When they were finished, based on the spots they’d marked, they would be able to reconstruct the most probable route the boy had taken and give the area another once-over for more trace evidence. The question still remained if the fleeing boy had been chased by anybody. They needed to find footsteps, but unfortunately the forest ground was very dry. In the past few weeks it hadn’t rained much to speak of. At least not enough to soften the ground, therefore making it easier to detect footprints.
Joshua walked the course again, together with a forensic detective who was snapping photos and placing additional markers on the spots they’d investigate later in the day. But while he was doing this, Joshua had only had one thing on his mind. What the hell was going on with Diba?
The forensics guys in their white suits were still busy on the patio and around the villa. Joshua saw Diba watching from the other side of the police tape with a worried expression. A bigger contrast with the man who just a day ago ha
d gone berserk at the firemen hosing down the burning station wagon was hardly conceivable.

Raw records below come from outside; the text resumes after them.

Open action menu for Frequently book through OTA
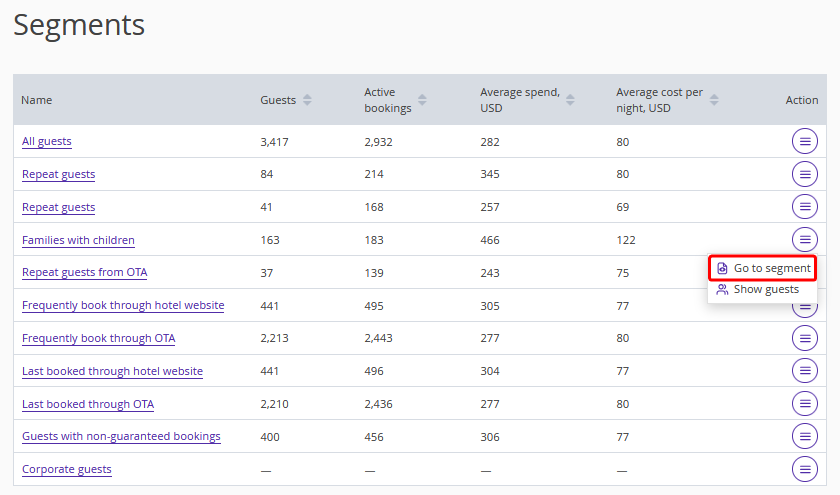 [804, 338]
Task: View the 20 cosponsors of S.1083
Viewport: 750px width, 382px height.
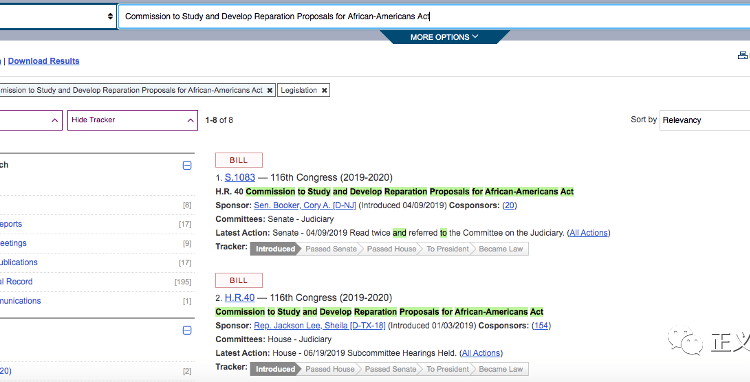Action: (x=509, y=205)
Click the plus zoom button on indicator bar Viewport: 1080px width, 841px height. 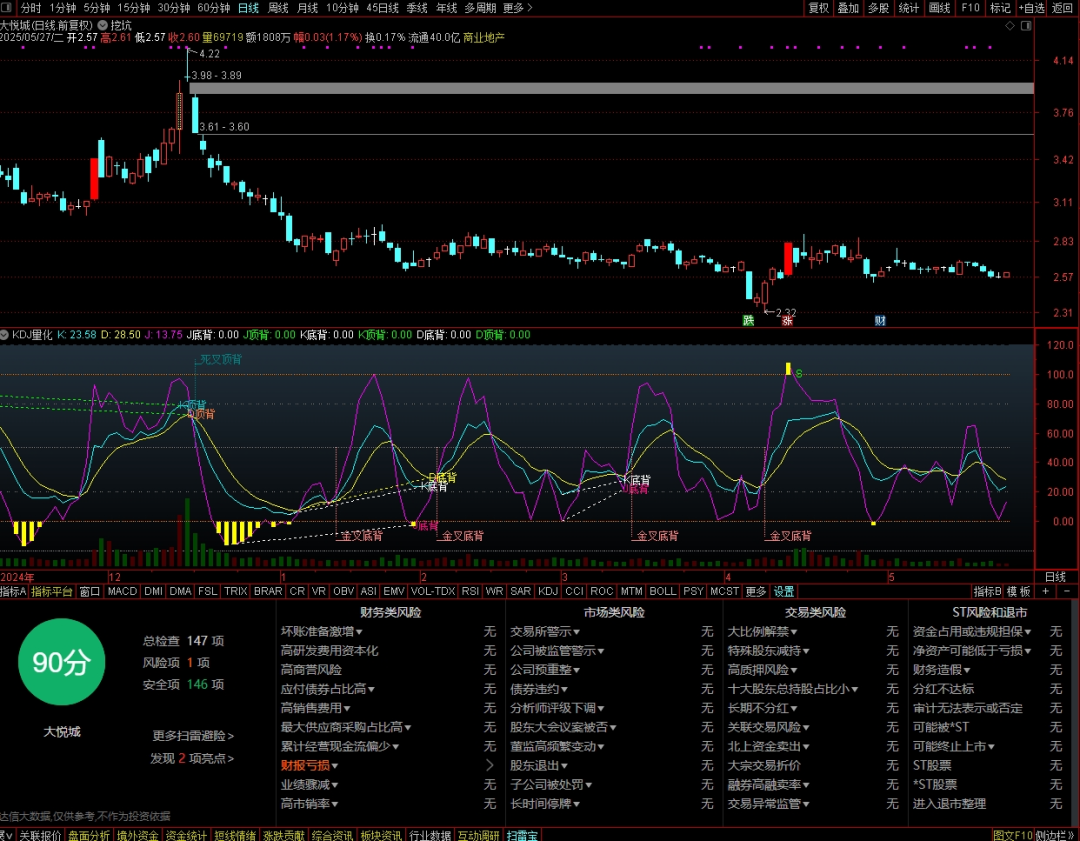point(1046,591)
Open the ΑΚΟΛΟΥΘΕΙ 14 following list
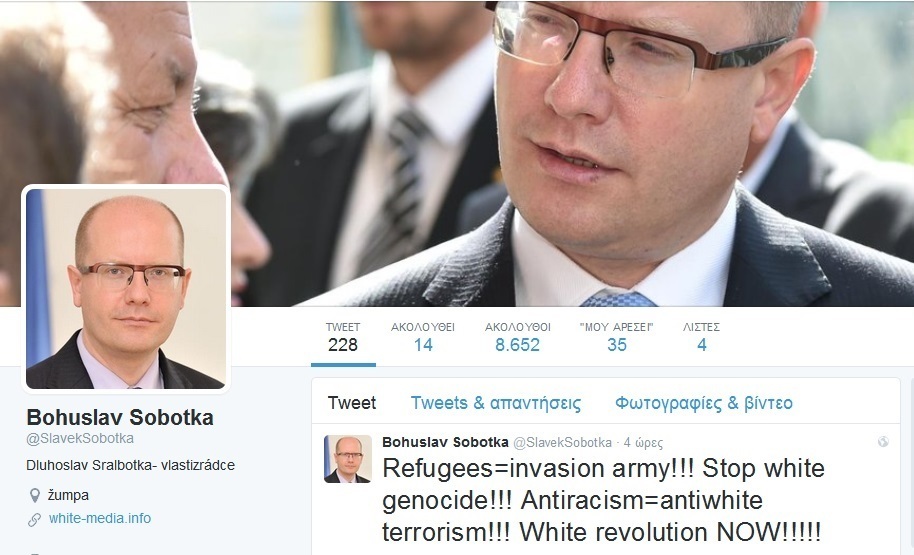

One of the forensic detectives shouted to his colleagues that he’d found something by an oak about fifteen metres from the villa. Joshua thought he saw him holding a bullet casing in the air. He wasn’t entirely sure, but he thought he heard Marouan cursing under his breath.
‘What’s going on, partner?’ Joshua asked casually.
‘What did they say again?’ Diba replied without even looking at Joshua. ‘It’s all a lot of smoke but no fire.’
‘Sorry, I didn’t see any smoke.’
‘Keep your jokes to yourself, Cal. How many detectives are working this crime scene right now? And what are grown men like you and me actually doing, with all this senseless line-dancing through the woods? Maybe we should all hold hands too? And why? Because you and your squeeze went romping around the woods early this morning and don’t dare to tell anyone.’
‘What’s your friggin’ problem, Diba?’
‘What did you tell Tomasoa this morning?’ Marouan asked crossly. ‘That you were here with me?’
Joshua threw him a harsh look. ‘And you’re telling me that you didn’t see anything on the ground just now?’
‘Let me tell you what I see,’ Diba angrily replied. ‘Here, right in front of my nose, I see a hypocrite who’s chasing his Italian dick.’
Joshua had to keep himself from punching Marouan in front of all their colleagues.
‘Hey, I’m talking to you, asshole!’ Diba shrieked in a high-pitched tone. He was panting.
At that moment, the Examining Magistrate arrived at the villa. He gave Dick Park, the head of Forensics, permission to go inside using an old pass key. Joshua thought back to what Farah had said to him earlier that morning. ‘This is much bigger than we actually realize, right?’ He turned around and saw Diba slip into the woods and decided to follow him.